> EXTRAIT DU TEXTE

Enguerrand de Hys, un exceptionnel rapport au silence sous les voûtes de Saint Maclou.

La Maison Illuminée donnait mardi soir à Saint-Maclou le point d’orgue à la journée organisée entre l’université de Rouen et l’Institut Goethe de Lille avec un concert dédié aux compositeurs germaniques. Encore frais en cette saison, l’effilé vaisseaux gothique nécessita de biens nombreuses mesures avant que vibrations, chaleurs et atmosphère composent l’écrin acoustique qu’on connait à ce joyau ecclésial rouennais. Il fallut en effet attendre Schumann et ses merveilleuses scènes d’enfants pour trouver une véritable unité instrumentale d’une douceur de rêve enchanteresse et réellement émouvante. Jusque-là, que ce soit pour Bach ou Weber ou même encore Eisler, les musiciens semblaient posés les uns à côté des autres, laissant ressortir une différence d’aisance et de liberté de jeu entre Oswald Sallaberger, chez lui dans cette église, et les autres instrumentistes, particulièrement violon et alto très en retrait. Dominant de haut, le chant du premier violon fit du célèbre aria de Bach un véritable instant choral, laissant aux cordes et à l’archet de s’exprimer pleinement d’une ligne véritablement lyrique. C’est la même beauté, non moins chantée et cette fois-ci par l’ensemble des instrumentistes, qui nous enchanta à chaque retour du thème de l’ouverture du Freischütz de Weber. Donné dans un arrangement pour cordes, l’interprétation permit, par cette épuration de la partition, de mettre à jour toute la force mélodique simplement réhaussée de l’harmonie que la masse orchestrale dissimule parfois.

> DONNÉES AFFICHÉES
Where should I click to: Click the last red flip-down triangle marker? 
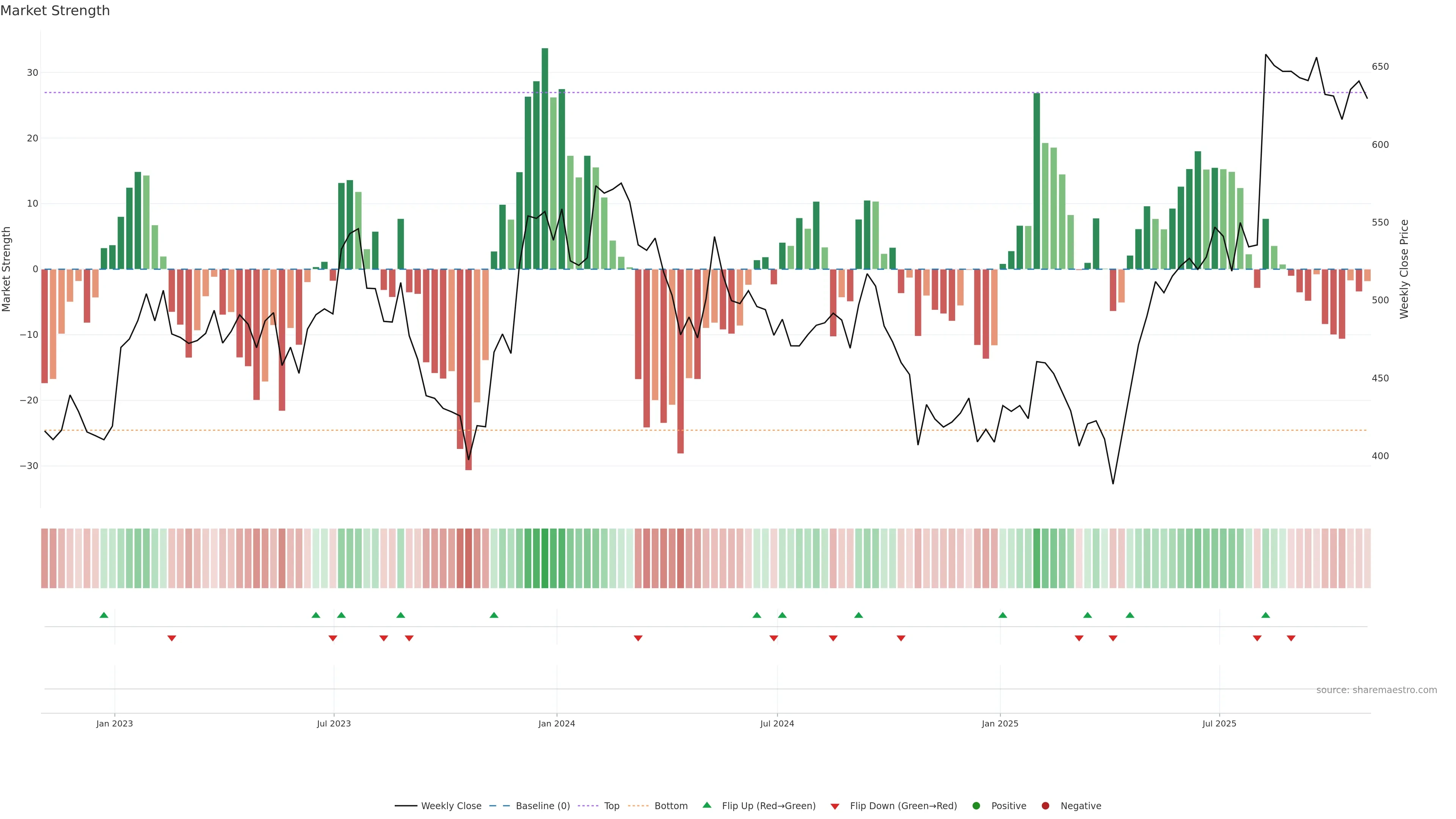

> TRAVAIL À FAIRE
1. Traduisez en anglais cette phrase de l'extrait : « C'est la même beauté, non moins chantée et cette fois-ci par l'ensemble des instrumentistes, qui nous enchanta à chaque retour du thème de l'ouverture du Freischütz de Weber. »
2. D'après l'extrait, entre quelles institutions était organisée la journée que le concert à Saint-Maclou venait conclure ?
Les données proviennent d'une autre source que l'extrait.

> RÉPONSES PAR CONSIGNE
1. It was the same beauty, no less sung and this time by all the instrumentalists, that enchanted us each time the theme of the overture to Weber's Freischütz returned.

2. Entre l'université de Rouen et l'Institut Goethe de Lille.